At the close of Mazloum's evidence, the Court granted defendants' Rule 50 motion on the assault and battery counts against the off-duty officers (aside from Ramirez). The only evidence introduced against those defendants during Mazloum's case-in-chief was that they had "dragged" Mazloum across the floor in the process of removing him from the club. The Court concluded that such a limited showing was insufficient as a matter of law to establish battery, particularly in light of the qualified privilege that officers enjoy while performing an arrest. The remainder of Mazloum's claims survived defendants' Rule 50 motion.

Defendants sent several witnesses to the stand during the presentation of their case. Persons testified that he had asked Mazloum to leave the stage area several times before the final incident occurred. When Persons sought to remove him that final time, Mazloum moved aggressively towards him and he believed that Mazloum was poised to strike him, according to Persons's testimony. Persons then grabbed Mazloum, and in the ensuing struggle, Persons admitted to striking Mazloum and pinning him to the ground, although he maintained that he did so only in self-defense.

The off-duty officers then took the stand to testify to their roles in the incident. They stated that they used the minimal force necessary to remove an unruly, aggressive, and intoxicated*fn3 patron who was engaged in a physical altercation with one of the club's hosts (Persons). They denied seeing Ramirez punch or kick Mazloum and also denied hearing Ramirez refer to Mazloum as a "fucking al-qaeda."

Finally, Ramirez testified that he did not punch Mazloum in the face or refer to him as a "fucking al-qaeda." Ramirez did, however, admit to using a "sweep" maneuver to knock Mazloum down after he refused to remain seated on the sidewalk curb outside the club as the officers had commanded. That maneuver, Ramirez claimed, is a standard police tactic for dealing with unruly individuals resisting arrest, such as Mazloum, and does not constitute an unlawful or excessive use of force.

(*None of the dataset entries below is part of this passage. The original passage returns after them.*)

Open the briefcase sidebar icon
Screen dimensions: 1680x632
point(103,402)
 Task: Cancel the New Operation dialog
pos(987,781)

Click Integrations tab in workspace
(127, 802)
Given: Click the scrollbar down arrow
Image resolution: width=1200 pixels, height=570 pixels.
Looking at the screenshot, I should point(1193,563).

After the Court held defendants' renewed Rule 50 motions in abeyance, the case went to the jury. Following three days of deliberations, the jury returned a verdict against Persons on the battery count and against Ramirez on the § 1983 count. The jury found for the defendants on all other claims, including on the battery claim against Ramirez. In addition, the jury answered several specific factual interrogatories designed to aid the Court's qualified immunity determination.


A Court may "grant a new trial on all or some of the issues . . . after a jury trial, for any reason for which a new trial has heretofore been granted in an action at law in federal law." See Fed. R. Civ. P. 59(a). The decision to grant a new trial falls within the sound discretion of the trial court. See Hutchinson v. Stuckey, 952 F.2d 1418, 1420 (D.C. Cir. 1992). "[M]indful of the jury's special function in our legal system and hesita[nt] to disturb its findings," Nyman v. FDIC, 967 F. Supp. 1562, 1569 (D.D.C. 1997), a court should only grant a new trial "'where the court is convinced the jury verdict was a seriously erroneous result' and where denial of the motion will result in a 'clear miscarriage of justice,'" Martinez v. Dist. of Columbia, 503 F. Supp. 2d 353, 355 (D.D.C. 2007) (quoting Nyman, 967 F. Supp. at 1569) (internal quotations omitted). "Generally, a new trial may only be granted when a manifest error of law or fact is presented." In re Lorazepam & Clorazepate Antitrust Litig., 467 F. Supp. 2d 74, 87 (D.D.C. 2006).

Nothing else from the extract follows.